Luego inspiró hondo por última vez en el aire caliente del coche, abrió la puerta y salió de nuevo a la tormenta.
El viento la envolvió, rugió en sus oídos y la empujó. Tilda cerró la puerta del coche con llave y avanzó despacio por el camino, con la misma dificultad que un buzo caminando con zapatos de plomo por el fondo del mar.
Martin bajó la ventanilla al verla llegar, parpadeó y alzó la voz:
– ¿Viene alguien de camino?
Ella negó con la cabeza y respondió a gritos:
– ¡No podemos quedarnos aquí!
– ¿Qué?
Tilda señaló hacia el este.
– ¡Hay una casa allá abajo!
Él asintió y subió la ventanilla. Unos segundos después, se apeó del coche, cerró con llave y la siguió.
Caminaron a través de la ventisca que barría el asfalto; bajaron a la cuneta y saltaron un muro de piedra.
Tilda encabezaba la marcha y Martin la seguía unos pasos por detrás. Avanzaban despacio. Cada vez que Tilda levantaba la vista, era como si el viento le golpeara los ojos con ramas de abedul heladas. Tenía que ir con cuidado y doblada sobre sí misma para que el viento no la derribara.
Solo llevaba puestas unas simples botas y deseó haber tenido unos esquís. O botas de nieve.
Al fin se dio la vuelta y alargó el brazo hacia la oscura figura que la seguía.
– ¡Ven! -gritó.
Martin había empezado a tiritar. Llevaba solo una fina chaqueta de cuero, y no tenía gorro.
Aunque fuera asunto de él llevar una ropa tan ligera, Tilda le tendió la mano.
Martin la estrechó sin decir nada. Cogidos de la mano, prosiguieron la marcha hacia la casa de ludden.
Henrik Jansson avanzaba a duras penas en la ventisca. Luchando contra un viento ensordecedor, agachaba la cabeza contra el pecho y apenas tenía idea de dónde se encontraba.
Supuso que habría llegado al prado junto a la playa, al sur de los faros de ludden, aunque no podía verlos. La nieve le arañaba los ojos.
«Idiota.» Tendría que haberse quedado en casa. Era lo que siempre hacía cuando había nevasca.

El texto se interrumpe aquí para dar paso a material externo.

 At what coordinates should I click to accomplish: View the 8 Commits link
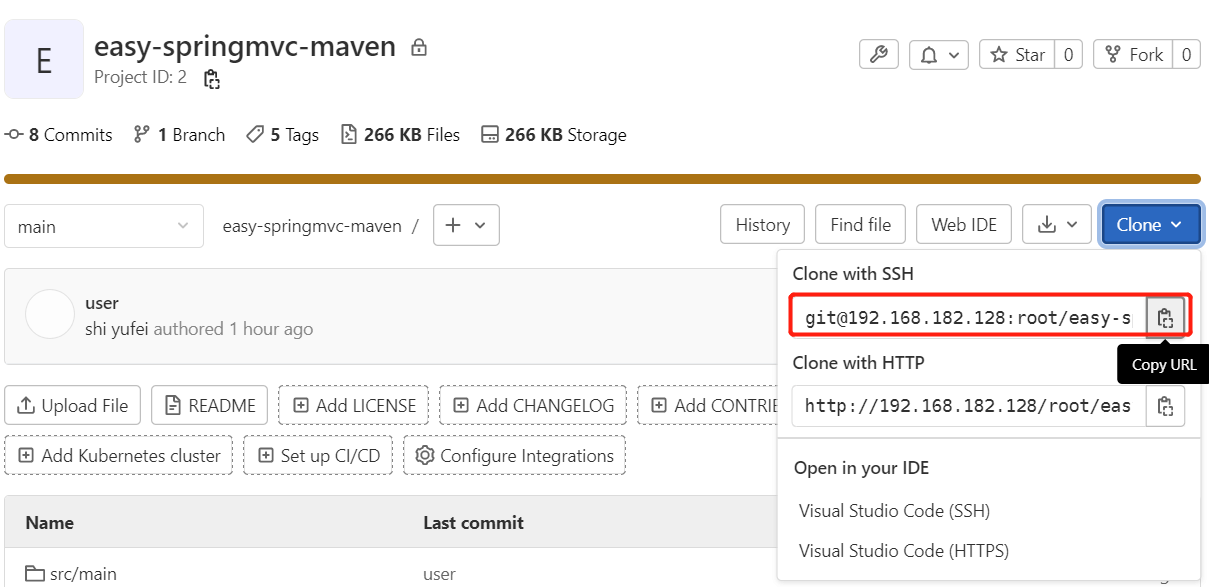coord(59,135)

Un fin de semana de enero, cuando tenía siete años, fue de visita a casa de sus abuelos y tuvo una pesadilla: soñó que una manada de rugientes leones se paseaba por la habitación.

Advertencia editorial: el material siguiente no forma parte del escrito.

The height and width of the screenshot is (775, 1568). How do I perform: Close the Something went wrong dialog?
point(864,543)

Al despertarse al día siguiente, los leones habían desaparecido y toda la casa estaba en silencio. Pero al salir de la cama y mirar fuera, vio que el suelo entre los edificios estaba cubierto de nieve blanca y centelleante.

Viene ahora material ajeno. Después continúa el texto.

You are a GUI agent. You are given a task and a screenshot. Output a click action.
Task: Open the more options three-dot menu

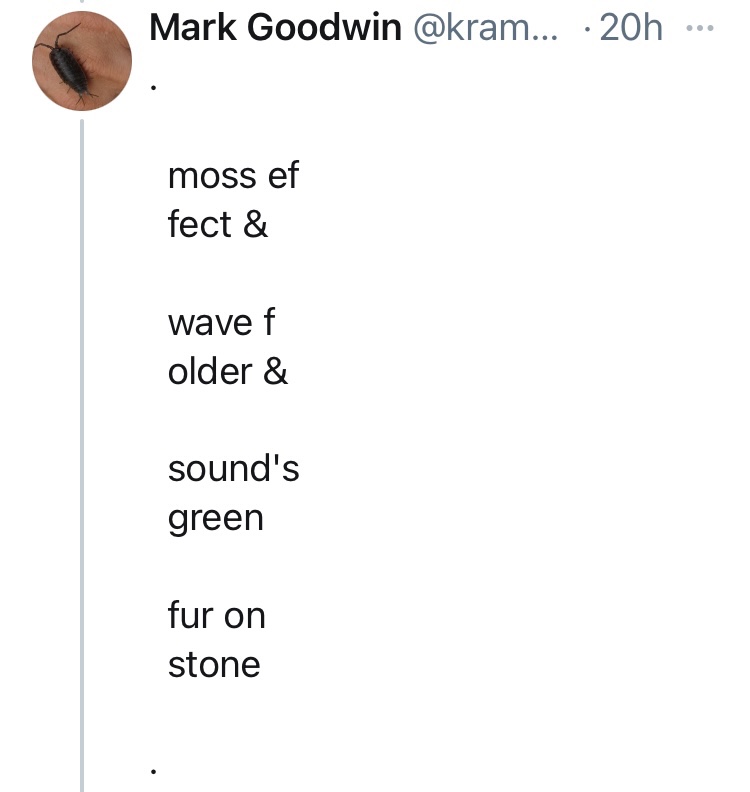[702, 28]

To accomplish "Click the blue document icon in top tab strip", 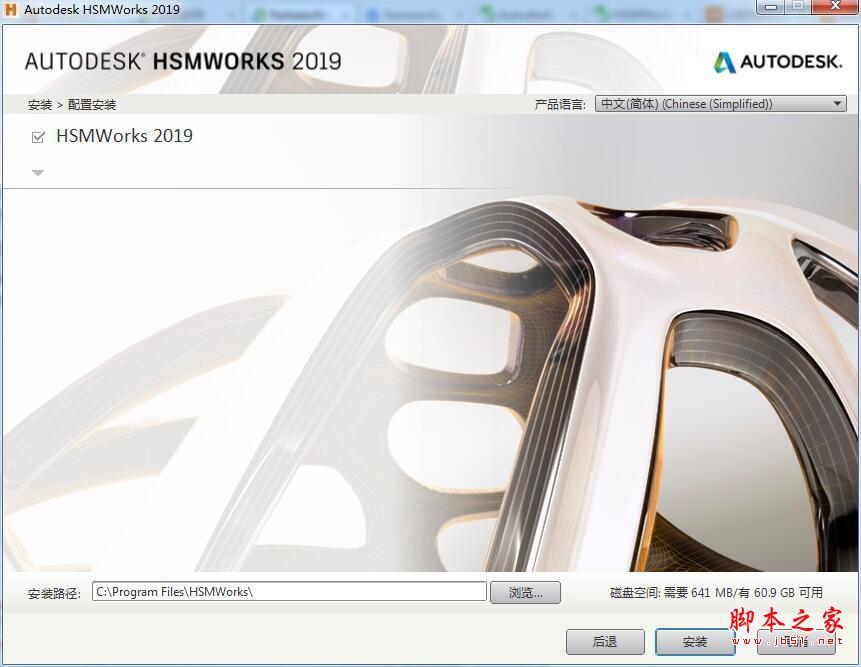I will pyautogui.click(x=372, y=9).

– Esta noche hemos tenido nevasca -dijo el abuelo Algot.
La ondeante capa de nieve casi llegaba al alféizar de la ventana, y Henrik no había podido abrir la puerta de la casa.
– Abuelo, ¿cómo se sabe que es una nevasca?
– Nunca se sabe cuándo llegará -había contestado Algot-, pero cuando lo hace, uno sabe que está aquí.
Y Henrik lo supo allí, en la playa del Báltico. Aquello era una nevasca. El vendaval anterior había sido solo un aviso.
El viento hacía oscilar la guadaña y le molestaba. Se vio obligado a abandonarla en la nieve, pero conservó el hacha. Dio tres pasos sobre el suelo helado, se acurrucó y descansó. Luego dio tres pasos más.